__What to produce__. Copy out once more, exactly, the line with "The width and height of the screenshot is (1568, 784)." and all the lines after it, up to the last line of the data.
****
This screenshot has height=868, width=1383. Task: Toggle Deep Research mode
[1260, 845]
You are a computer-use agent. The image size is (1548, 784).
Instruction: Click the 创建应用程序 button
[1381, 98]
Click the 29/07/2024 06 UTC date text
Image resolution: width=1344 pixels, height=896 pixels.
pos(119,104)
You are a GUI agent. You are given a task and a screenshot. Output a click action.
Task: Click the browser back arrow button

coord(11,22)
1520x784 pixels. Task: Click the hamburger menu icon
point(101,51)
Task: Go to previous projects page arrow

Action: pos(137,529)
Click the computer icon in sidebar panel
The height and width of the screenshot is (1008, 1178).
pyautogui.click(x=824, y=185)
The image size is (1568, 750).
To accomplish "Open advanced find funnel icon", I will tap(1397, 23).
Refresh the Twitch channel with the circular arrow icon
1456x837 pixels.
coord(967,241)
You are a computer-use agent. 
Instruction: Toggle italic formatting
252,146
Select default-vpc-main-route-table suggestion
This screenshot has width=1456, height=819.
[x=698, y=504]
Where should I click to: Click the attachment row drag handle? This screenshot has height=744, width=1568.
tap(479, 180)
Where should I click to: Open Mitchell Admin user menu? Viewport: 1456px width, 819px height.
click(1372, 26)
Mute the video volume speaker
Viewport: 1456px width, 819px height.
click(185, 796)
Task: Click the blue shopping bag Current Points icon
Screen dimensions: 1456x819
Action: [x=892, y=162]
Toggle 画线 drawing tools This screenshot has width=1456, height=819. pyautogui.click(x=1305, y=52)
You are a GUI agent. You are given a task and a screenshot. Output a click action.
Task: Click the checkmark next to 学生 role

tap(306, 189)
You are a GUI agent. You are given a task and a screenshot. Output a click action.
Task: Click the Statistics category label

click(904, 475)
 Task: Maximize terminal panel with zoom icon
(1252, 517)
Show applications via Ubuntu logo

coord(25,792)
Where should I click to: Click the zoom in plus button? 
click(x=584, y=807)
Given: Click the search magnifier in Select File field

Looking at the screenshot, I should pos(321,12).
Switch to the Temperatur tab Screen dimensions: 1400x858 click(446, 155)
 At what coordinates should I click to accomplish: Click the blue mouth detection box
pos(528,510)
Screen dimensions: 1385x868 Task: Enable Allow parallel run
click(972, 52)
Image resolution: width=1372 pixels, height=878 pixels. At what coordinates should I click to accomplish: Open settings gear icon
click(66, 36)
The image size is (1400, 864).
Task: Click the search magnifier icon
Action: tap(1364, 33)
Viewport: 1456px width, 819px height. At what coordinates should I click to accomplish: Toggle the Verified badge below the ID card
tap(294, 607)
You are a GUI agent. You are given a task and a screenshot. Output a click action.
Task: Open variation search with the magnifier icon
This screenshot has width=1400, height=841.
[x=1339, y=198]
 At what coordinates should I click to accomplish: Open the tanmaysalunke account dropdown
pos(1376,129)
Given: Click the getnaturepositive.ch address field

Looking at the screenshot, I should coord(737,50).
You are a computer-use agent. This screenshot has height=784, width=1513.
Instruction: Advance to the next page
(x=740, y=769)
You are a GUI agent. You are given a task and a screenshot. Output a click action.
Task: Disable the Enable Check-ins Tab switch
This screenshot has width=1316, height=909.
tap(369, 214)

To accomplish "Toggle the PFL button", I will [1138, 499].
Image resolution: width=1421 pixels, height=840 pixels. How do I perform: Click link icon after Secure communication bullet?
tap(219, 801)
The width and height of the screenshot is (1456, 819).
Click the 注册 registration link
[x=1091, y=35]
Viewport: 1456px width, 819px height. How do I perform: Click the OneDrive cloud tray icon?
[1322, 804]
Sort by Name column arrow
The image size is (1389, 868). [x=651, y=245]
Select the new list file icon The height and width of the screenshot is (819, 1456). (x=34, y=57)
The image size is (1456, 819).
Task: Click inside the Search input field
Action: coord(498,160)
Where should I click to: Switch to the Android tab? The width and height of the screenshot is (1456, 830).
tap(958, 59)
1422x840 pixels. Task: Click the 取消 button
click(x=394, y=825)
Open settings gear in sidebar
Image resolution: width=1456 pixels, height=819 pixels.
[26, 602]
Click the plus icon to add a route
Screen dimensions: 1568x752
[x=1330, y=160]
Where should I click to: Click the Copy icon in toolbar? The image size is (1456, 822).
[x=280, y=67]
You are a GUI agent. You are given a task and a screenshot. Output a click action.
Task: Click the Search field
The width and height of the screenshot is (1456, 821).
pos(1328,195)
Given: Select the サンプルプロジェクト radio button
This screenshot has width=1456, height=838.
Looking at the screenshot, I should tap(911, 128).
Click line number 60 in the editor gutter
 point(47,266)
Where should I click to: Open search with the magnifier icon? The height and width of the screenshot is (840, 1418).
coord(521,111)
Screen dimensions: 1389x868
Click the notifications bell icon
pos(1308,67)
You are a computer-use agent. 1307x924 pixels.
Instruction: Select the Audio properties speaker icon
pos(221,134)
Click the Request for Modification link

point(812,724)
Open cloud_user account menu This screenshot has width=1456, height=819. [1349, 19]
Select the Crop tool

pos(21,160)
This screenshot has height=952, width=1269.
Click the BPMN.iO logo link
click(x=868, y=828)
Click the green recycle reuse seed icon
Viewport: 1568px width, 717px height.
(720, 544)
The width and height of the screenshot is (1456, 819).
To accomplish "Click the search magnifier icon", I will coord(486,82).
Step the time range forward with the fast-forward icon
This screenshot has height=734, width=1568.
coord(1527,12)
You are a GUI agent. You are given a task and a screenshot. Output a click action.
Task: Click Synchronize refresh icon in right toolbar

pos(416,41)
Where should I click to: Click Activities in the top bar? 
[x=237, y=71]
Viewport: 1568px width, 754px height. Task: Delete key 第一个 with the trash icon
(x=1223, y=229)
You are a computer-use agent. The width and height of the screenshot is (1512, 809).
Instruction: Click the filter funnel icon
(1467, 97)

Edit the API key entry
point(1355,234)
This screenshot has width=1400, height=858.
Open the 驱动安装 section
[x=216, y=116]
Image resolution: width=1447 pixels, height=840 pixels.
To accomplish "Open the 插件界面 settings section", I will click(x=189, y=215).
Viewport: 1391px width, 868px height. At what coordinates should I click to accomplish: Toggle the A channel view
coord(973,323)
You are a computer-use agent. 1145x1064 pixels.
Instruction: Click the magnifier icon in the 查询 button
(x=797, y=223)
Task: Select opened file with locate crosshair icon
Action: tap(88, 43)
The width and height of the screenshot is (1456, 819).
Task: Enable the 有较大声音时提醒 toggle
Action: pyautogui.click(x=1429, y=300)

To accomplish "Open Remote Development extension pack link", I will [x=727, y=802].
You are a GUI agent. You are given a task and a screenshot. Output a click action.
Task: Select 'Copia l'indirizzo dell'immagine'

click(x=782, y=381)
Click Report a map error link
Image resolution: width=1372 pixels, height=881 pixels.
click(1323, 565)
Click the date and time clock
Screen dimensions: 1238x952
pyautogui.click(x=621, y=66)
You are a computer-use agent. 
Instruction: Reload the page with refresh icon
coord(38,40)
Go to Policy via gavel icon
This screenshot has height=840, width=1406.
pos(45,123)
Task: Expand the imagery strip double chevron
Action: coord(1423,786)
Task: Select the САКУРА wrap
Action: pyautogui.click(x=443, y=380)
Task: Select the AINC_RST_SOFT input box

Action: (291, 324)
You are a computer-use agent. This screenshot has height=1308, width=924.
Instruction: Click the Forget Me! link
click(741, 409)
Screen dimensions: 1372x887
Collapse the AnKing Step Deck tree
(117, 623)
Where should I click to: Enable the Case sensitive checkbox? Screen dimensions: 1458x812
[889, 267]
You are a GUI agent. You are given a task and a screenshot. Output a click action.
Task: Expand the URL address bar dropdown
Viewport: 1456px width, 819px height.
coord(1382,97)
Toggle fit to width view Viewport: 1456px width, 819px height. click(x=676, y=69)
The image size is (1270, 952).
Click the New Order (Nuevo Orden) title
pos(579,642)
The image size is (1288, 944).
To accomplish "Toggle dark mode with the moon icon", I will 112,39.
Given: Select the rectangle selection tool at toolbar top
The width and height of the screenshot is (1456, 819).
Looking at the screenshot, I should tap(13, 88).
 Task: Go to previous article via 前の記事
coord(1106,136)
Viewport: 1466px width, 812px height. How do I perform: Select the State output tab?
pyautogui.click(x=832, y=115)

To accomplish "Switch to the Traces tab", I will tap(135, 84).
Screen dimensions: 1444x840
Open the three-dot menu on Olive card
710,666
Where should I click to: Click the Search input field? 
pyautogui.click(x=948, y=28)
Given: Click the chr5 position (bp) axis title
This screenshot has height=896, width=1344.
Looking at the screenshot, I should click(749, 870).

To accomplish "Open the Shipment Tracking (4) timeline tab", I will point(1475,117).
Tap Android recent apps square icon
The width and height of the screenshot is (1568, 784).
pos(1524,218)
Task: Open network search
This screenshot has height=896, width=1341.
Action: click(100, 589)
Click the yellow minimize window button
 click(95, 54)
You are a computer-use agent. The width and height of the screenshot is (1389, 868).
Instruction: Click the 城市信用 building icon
****
__Solved problem__.
The width and height of the screenshot is (1568, 784).
pos(1524,218)
Task: Open network search
This screenshot has height=896, width=1341.
Action: click(100, 589)
Click the yellow minimize window button
 click(95, 54)
You are a computer-use agent. The width and height of the screenshot is (1389, 868).
Instruction: Click the 城市信用 building icon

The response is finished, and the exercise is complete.